== WORK INSTRUCTION ==
Report every line of the records below that includes the string "agent".

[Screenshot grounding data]
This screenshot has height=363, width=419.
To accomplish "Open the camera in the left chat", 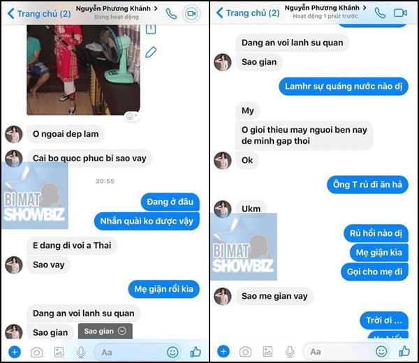I will [x=36, y=353].
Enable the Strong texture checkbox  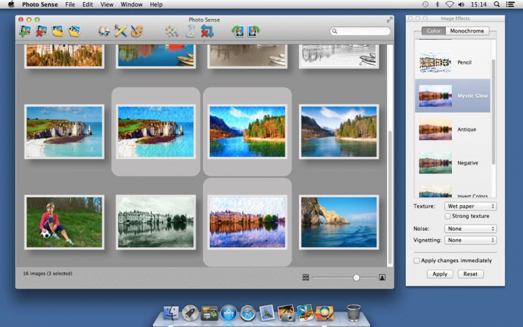pos(447,216)
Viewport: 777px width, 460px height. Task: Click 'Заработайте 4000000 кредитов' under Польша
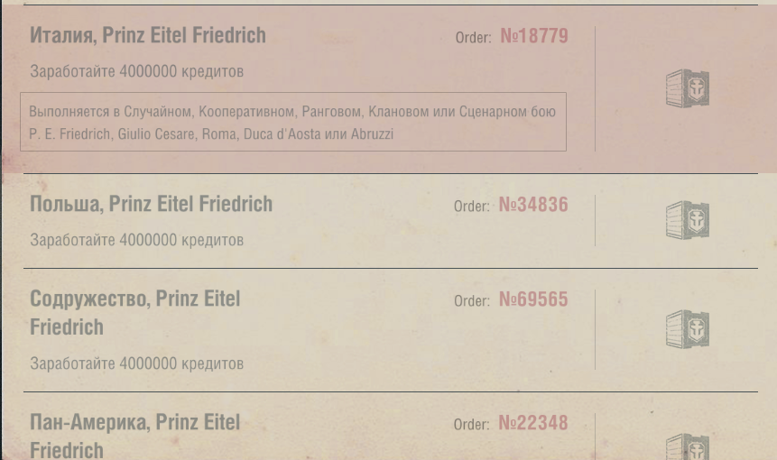pos(137,240)
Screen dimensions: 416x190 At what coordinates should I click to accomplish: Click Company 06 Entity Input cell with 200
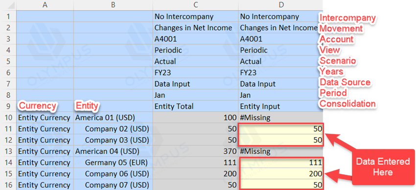(x=281, y=174)
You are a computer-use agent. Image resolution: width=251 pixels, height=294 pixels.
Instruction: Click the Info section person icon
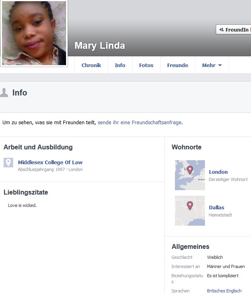tap(4, 93)
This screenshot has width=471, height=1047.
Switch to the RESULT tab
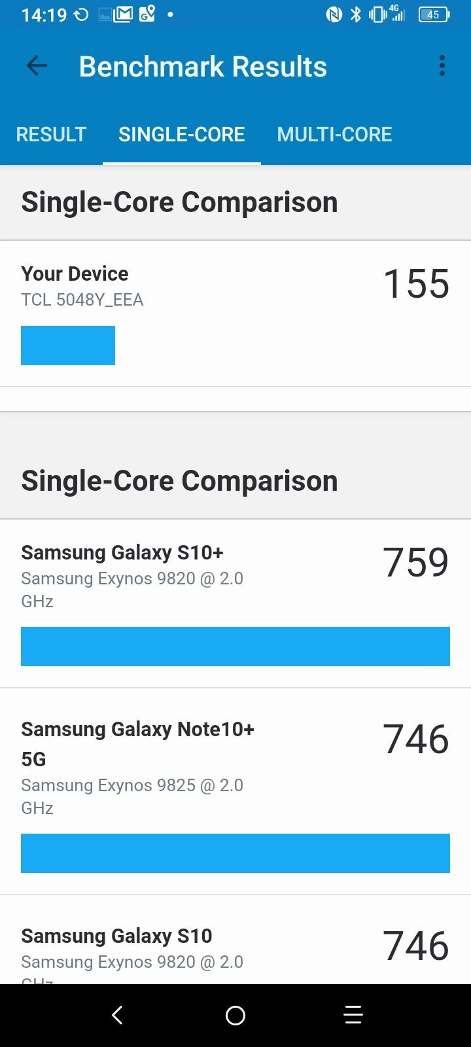[x=51, y=135]
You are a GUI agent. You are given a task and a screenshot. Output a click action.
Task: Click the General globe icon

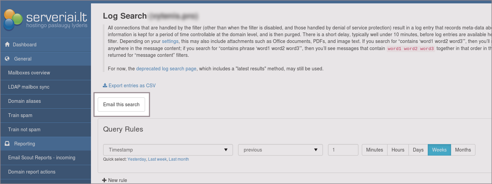pyautogui.click(x=7, y=59)
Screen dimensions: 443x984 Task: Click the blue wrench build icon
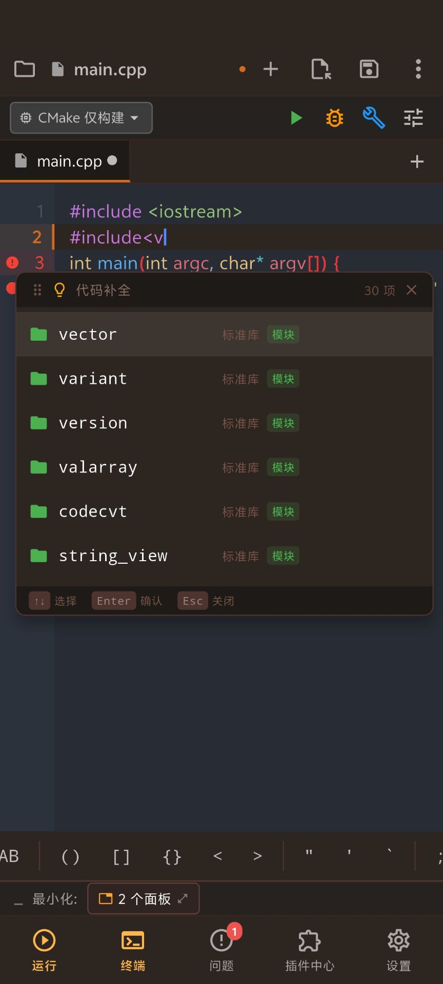point(374,118)
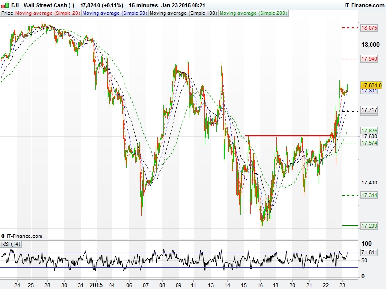Select the green 17,344 support level label
The width and height of the screenshot is (386, 289).
click(x=369, y=195)
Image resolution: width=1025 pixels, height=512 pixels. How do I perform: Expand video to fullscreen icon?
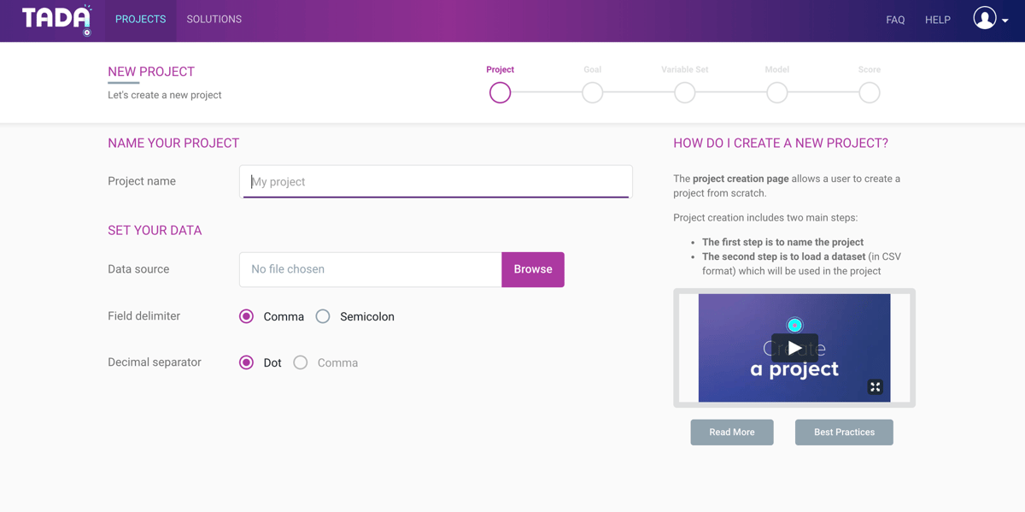876,387
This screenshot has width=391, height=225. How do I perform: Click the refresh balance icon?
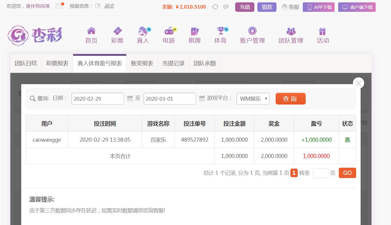tap(215, 7)
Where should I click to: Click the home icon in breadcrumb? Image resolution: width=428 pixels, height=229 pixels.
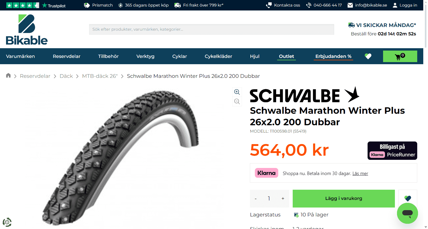[8, 75]
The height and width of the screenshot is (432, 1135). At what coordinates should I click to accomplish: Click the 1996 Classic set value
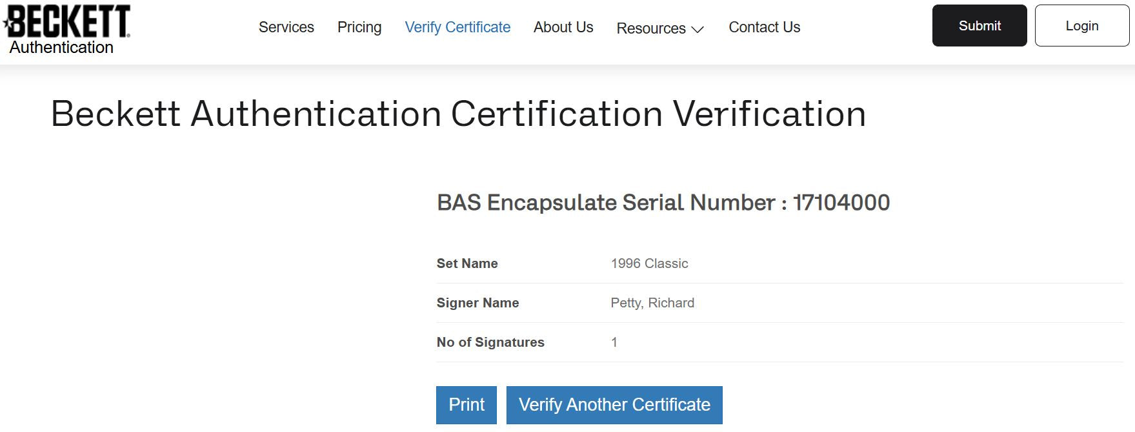(649, 263)
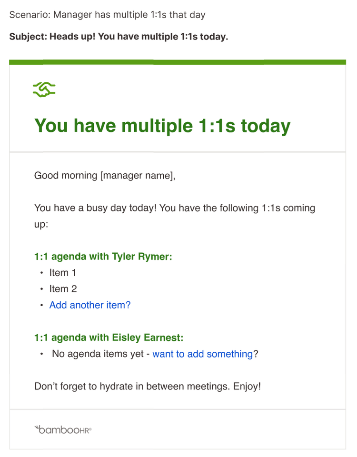This screenshot has width=357, height=457.
Task: Click 'You have a busy day today!' paragraph
Action: pos(175,216)
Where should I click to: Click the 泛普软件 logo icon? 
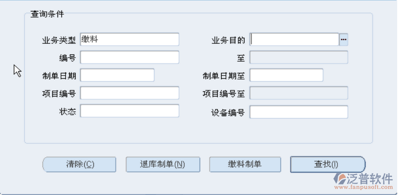pyautogui.click(x=339, y=179)
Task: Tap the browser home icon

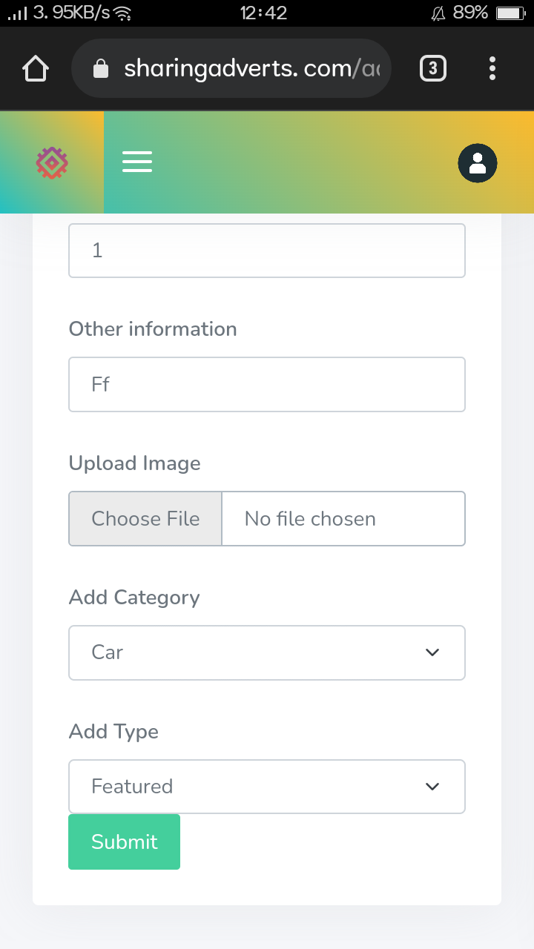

== RESPONSE TO THIS TASK ==
You are a computer-use agent. Image resolution: width=251 pixels, height=294 pixels.
You are a GUI agent. You are given a task and a screenshot. Output a click action.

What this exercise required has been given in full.